Big-Life-Lab / PHES-ODM

The Public Health Environmental Surveillance Open Data Model (PHES-ODM, or ODM). A data model, dictionary and support tools for environmental surveillance.
Creative Commons Attribution Share Alike 4.0 International
54 stars 18 forks source link

`hasChild` Boolean Field for Parent-Child variables? #235

Closed mathew-thomson closed 1 year ago

mathew-thomson commented 2 years ago

I was in a meeting with @Bahamyirou and Nikho earlier today, and while discussing the parent-child relationships present in the datasets table and the sites table, it was mentioned that it would be useful to know if a site, sample, dataset, etc. was a parent, so that it could be queried in the parentID column. This would make it easier to find children, etc.

What I suggested as a solution to this was that there be an additional field: hasChild added to all tables with parent-child IDs, which would be a boolean indicator of:

example from the site table (note: not using real IDs here):

parSiteID SiteID dataID hasChild
dt tmu-dt tmu 0
dt uot-dt uot 0
-blank- ropec uott 0
-blank- dt -blank- 1

Curious to hear if @jeandavidt @DougManuel or @sorinsion have any qualms or issues with this suggestion. If everyone is on board, I'll go ahead with adding it to the ERD and the Parts list.

DougManuel commented 2 years ago

This makes sense to me. Is it possible to create an arrow diagram to support the discussion? It may also help to have a more concrete example like EU DEEP and country data.

jeandavidt commented 2 years ago

The worry I have with a scheme like this is that there is no enforcement mechanism. If someone takes a sample and makes a subsample out of it, will they ever think of not only adding their subsample in the DB, but also go back and edit the parent sample's data?

The functionality they are looking for could be achieved by querying the table for rows where the sampleID they are looking for matches the parent field - which they will end up having to do anyway if they aren't 100% sure that the hasChild property has been filled in correctly for 100% of samples

If there is a way to ensure data integrity then I see no problem. But relying on documentation is, in my view, unlikely to work

Bahamyirou commented 2 years ago

@jeandavidt by matches the parent field - do you mean sampleID that matches with the parent Site ID?

sorinsion commented 2 years ago

A parent/child set of columns should be sufficient to build the full "family tree" (or forest in our case) if you parse the full set - which one should do in any case to fully restore the relationships between elements. Adding extra columns like "has child" or "pooled" is not really necessary and, although it makes the table easier to read/filter by humans, it actually adds complexity both when implementing the model and by enforcing rules to be followed by those entering the data (rules that might be not always be followed, as @jeandavidt mentioned). However, considering a minimal, clear set of rules (like "all new, pooled or derived samples should be labeled with a unique sampleID" AND all samples should include their parent(s)ID, if they have one(s) - at least in the database if not on the physical sample as well, where a simple "pooled" flag might suffice), one could fully restore the "history" of a sample.

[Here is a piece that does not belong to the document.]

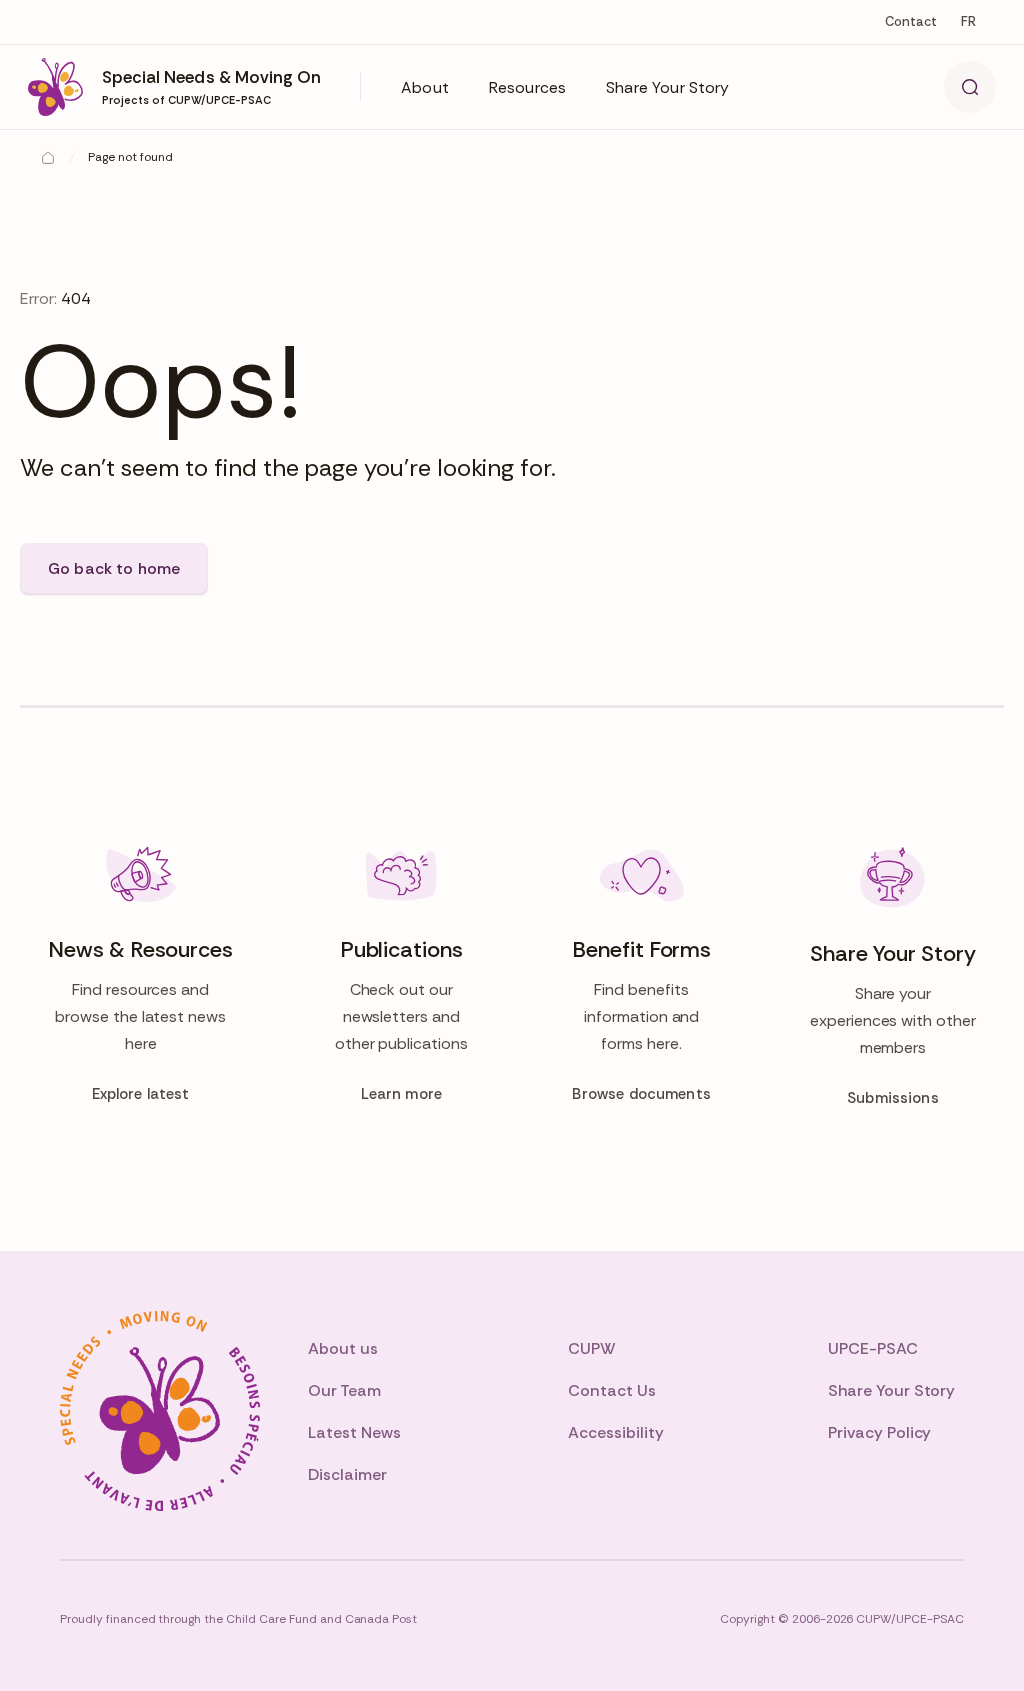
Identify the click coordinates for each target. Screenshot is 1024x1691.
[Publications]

jeandavidt commented 2 years ago

@jeandavidt by matches the parent field - do you mean sampleID that matches with the parent Site ID?

I mean, if someone is doing a query for a certain set of samples matching condition A and they want to include the children of any sample that matches A as well, they can do something along the lines of (this is only pseudocode to get the point across):


WITH result AS ( SELECT * from samples WHERE (A))
SELECT * FROM result
UNION 
SELECT * from samples WHERE samples.parSampleID = result.sampleID
DougManuel commented 2 years ago

@jeandavidt I have the same concern with having to update previous records. It seems like a problem that will happen with your proposed approach in https://github.com/Big-Life-Lab/PHES-ODM/issues/236#issuecomment-1289398192 when someone pools a sample at a later date.

Bahamyirou commented 2 years ago

@jeandavidt there is no parentID in the ERD. can you clarify

jeandavidt commented 2 years ago

I edited my post.

parentID -> parSampleID

mathew-thomson commented 2 years ago

I take everyone's point here, and agree with @sorinsion that a parent and child column would allow for the reconstruction of the family tree. But the trouble becomes that there are often multiple children, and in the case of pooled samples there are multiple parents. This isn't necessarily a deal breaker, but we're tried to avoid have lists and arrays as inputs.

I also agree with @jeandavidt that its difficult to enforce these rules and that they may err on the side of being too complicated. However, we do have a validation schema and library that may be able to catch this. I also kind of think there it's possible to break the rules anywhere in the ODM if people really want to.

As far as difficulties with updating historic data if samples are pooled later one, those entries will need to be updated anyway (with the child column, or other implementations) so the hasChild field doesn't seem like a bad option to me still.

DougManuel commented 1 year ago

We decided to create a new relationships table. This approach should be robust and flexible.